Directions:
Reproduce all of the data exactly, with no line skipped.

>>

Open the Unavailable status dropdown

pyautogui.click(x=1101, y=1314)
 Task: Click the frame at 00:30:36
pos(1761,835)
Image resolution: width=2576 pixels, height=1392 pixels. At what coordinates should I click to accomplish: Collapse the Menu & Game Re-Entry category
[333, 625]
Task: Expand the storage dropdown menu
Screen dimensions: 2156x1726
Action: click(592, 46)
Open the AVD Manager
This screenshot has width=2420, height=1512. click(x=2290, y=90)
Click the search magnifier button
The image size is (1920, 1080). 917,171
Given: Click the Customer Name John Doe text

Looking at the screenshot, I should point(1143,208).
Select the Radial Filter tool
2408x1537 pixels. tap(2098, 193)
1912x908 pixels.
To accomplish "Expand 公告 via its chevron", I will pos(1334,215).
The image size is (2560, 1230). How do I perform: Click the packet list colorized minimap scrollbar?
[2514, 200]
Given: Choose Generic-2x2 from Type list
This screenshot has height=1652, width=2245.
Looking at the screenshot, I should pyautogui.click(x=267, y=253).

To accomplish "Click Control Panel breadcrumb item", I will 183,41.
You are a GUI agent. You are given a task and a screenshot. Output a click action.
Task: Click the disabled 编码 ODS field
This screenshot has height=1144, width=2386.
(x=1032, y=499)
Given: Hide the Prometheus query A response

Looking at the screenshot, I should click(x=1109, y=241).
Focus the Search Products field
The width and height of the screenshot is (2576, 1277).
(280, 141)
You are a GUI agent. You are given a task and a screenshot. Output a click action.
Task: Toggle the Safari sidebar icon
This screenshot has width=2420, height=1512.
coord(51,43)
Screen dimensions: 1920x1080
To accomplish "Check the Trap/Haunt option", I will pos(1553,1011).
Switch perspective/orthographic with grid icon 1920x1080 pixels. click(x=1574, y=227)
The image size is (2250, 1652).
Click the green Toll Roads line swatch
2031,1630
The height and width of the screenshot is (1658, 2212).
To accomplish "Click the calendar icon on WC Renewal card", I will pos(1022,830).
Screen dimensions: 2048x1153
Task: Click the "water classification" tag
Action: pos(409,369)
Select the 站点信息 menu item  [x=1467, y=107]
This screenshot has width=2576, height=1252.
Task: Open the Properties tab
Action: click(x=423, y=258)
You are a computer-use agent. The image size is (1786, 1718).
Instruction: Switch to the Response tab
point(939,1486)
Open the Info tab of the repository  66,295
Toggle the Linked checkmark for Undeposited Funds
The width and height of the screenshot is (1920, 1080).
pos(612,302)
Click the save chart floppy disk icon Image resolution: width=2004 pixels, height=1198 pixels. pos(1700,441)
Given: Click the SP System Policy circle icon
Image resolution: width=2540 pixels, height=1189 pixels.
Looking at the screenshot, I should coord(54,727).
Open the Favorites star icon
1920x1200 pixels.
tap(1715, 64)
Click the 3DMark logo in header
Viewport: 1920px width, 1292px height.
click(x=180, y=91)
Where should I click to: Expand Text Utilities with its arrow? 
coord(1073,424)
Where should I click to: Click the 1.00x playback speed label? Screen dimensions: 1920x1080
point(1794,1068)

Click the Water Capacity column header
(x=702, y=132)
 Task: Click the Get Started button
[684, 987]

<<

Exercise output:
Open the Unavailable status dropdown

pyautogui.click(x=1101, y=1314)
 Task: Click the frame at 00:30:36
pos(1761,835)
Image resolution: width=2576 pixels, height=1392 pixels. At what coordinates should I click to accomplish: Collapse the Menu & Game Re-Entry category
[333, 625]
Task: Expand the storage dropdown menu
Screen dimensions: 2156x1726
Action: click(592, 46)
Open the AVD Manager
This screenshot has width=2420, height=1512. click(x=2290, y=90)
Click the search magnifier button
The image size is (1920, 1080). 917,171
Given: Click the Customer Name John Doe text

Looking at the screenshot, I should point(1143,208).
Select the Radial Filter tool
2408x1537 pixels. tap(2098, 193)
1912x908 pixels.
To accomplish "Expand 公告 via its chevron", I will pos(1334,215).
The image size is (2560, 1230). How do I perform: Click the packet list colorized minimap scrollbar?
[2514, 200]
Given: Choose Generic-2x2 from Type list
This screenshot has height=1652, width=2245.
Looking at the screenshot, I should pyautogui.click(x=267, y=253).

To accomplish "Click Control Panel breadcrumb item", I will 183,41.
You are a GUI agent. You are given a task and a screenshot. Output a click action.
Task: Click the disabled 编码 ODS field
This screenshot has height=1144, width=2386.
(x=1032, y=499)
Given: Hide the Prometheus query A response

Looking at the screenshot, I should click(x=1109, y=241).
Focus the Search Products field
The width and height of the screenshot is (2576, 1277).
(280, 141)
You are a GUI agent. You are given a task and a screenshot. Output a click action.
Task: Toggle the Safari sidebar icon
This screenshot has width=2420, height=1512.
coord(51,43)
Screen dimensions: 1920x1080
To accomplish "Check the Trap/Haunt option", I will pos(1553,1011).
Switch perspective/orthographic with grid icon 1920x1080 pixels. click(x=1574, y=227)
The image size is (2250, 1652).
Click the green Toll Roads line swatch
2031,1630
The height and width of the screenshot is (1658, 2212).
To accomplish "Click the calendar icon on WC Renewal card", I will pos(1022,830).
Screen dimensions: 2048x1153
Task: Click the "water classification" tag
Action: pos(409,369)
Select the 站点信息 menu item  [x=1467, y=107]
This screenshot has width=2576, height=1252.
Task: Open the Properties tab
Action: click(x=423, y=258)
You are a computer-use agent. The image size is (1786, 1718).
Instruction: Switch to the Response tab
point(939,1486)
Open the Info tab of the repository  66,295
Toggle the Linked checkmark for Undeposited Funds
The width and height of the screenshot is (1920, 1080).
pos(612,302)
Click the save chart floppy disk icon Image resolution: width=2004 pixels, height=1198 pixels. pos(1700,441)
Given: Click the SP System Policy circle icon
Image resolution: width=2540 pixels, height=1189 pixels.
Looking at the screenshot, I should coord(54,727).
Open the Favorites star icon
1920x1200 pixels.
tap(1715, 64)
Click the 3DMark logo in header
Viewport: 1920px width, 1292px height.
click(x=180, y=91)
Where should I click to: Expand Text Utilities with its arrow? 
coord(1073,424)
Where should I click to: Click the 1.00x playback speed label? Screen dimensions: 1920x1080
point(1794,1068)

Click the Water Capacity column header
(x=702, y=132)
 Task: Click the Get Started button
[684, 987]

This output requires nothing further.